▶ What to work on
Could the data below be copied out in full, word for word?

=== Section Start ===

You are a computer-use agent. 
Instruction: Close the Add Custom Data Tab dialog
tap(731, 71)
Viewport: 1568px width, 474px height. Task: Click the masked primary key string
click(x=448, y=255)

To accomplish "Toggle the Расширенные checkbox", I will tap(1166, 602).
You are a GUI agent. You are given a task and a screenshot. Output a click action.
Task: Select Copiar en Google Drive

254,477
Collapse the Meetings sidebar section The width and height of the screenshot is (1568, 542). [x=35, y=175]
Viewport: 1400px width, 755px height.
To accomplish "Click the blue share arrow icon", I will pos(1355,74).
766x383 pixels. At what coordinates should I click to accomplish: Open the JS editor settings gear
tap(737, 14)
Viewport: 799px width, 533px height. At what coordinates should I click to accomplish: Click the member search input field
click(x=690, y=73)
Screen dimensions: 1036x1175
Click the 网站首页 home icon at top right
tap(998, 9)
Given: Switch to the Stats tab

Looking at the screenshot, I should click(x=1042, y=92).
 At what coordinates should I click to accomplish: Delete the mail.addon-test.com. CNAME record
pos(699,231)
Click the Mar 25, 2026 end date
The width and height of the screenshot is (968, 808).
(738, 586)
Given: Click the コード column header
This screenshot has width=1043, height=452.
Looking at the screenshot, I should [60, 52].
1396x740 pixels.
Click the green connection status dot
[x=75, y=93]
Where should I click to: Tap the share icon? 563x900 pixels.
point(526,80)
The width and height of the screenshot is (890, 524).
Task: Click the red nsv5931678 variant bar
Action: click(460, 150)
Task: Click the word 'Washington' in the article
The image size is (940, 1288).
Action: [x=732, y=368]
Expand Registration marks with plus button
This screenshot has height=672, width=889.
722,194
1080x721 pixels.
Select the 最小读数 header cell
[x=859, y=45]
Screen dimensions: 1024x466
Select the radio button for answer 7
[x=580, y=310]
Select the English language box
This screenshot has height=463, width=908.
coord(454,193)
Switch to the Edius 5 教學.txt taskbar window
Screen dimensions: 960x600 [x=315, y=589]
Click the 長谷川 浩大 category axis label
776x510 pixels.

=== Section End ===

▶ Result
You are a computer-use agent. 
Instruction: Close the Add Custom Data Tab dialog
tap(731, 71)
Viewport: 1568px width, 474px height. Task: Click the masked primary key string
click(x=448, y=255)

To accomplish "Toggle the Расширенные checkbox", I will tap(1166, 602).
You are a GUI agent. You are given a task and a screenshot. Output a click action.
Task: Select Copiar en Google Drive

254,477
Collapse the Meetings sidebar section The width and height of the screenshot is (1568, 542). [x=35, y=175]
Viewport: 1400px width, 755px height.
To accomplish "Click the blue share arrow icon", I will pos(1355,74).
766x383 pixels. At what coordinates should I click to accomplish: Open the JS editor settings gear
tap(737, 14)
Viewport: 799px width, 533px height. At what coordinates should I click to accomplish: Click the member search input field
click(x=690, y=73)
Screen dimensions: 1036x1175
Click the 网站首页 home icon at top right
tap(998, 9)
Given: Switch to the Stats tab

Looking at the screenshot, I should click(x=1042, y=92).
 At what coordinates should I click to accomplish: Delete the mail.addon-test.com. CNAME record
pos(699,231)
Click the Mar 25, 2026 end date
The width and height of the screenshot is (968, 808).
(738, 586)
Given: Click the コード column header
This screenshot has width=1043, height=452.
Looking at the screenshot, I should [60, 52].
1396x740 pixels.
Click the green connection status dot
[x=75, y=93]
Where should I click to: Tap the share icon? 563x900 pixels.
point(526,80)
The width and height of the screenshot is (890, 524).
Task: Click the red nsv5931678 variant bar
Action: click(460, 150)
Task: Click the word 'Washington' in the article
The image size is (940, 1288).
Action: [x=732, y=368]
Expand Registration marks with plus button
This screenshot has height=672, width=889.
722,194
1080x721 pixels.
Select the 最小读数 header cell
[x=859, y=45]
Screen dimensions: 1024x466
Select the radio button for answer 7
[x=580, y=310]
Select the English language box
This screenshot has height=463, width=908.
coord(454,193)
Switch to the Edius 5 教學.txt taskbar window
Screen dimensions: 960x600 [x=315, y=589]
Click the 長谷川 浩大 category axis label
776x510 pixels.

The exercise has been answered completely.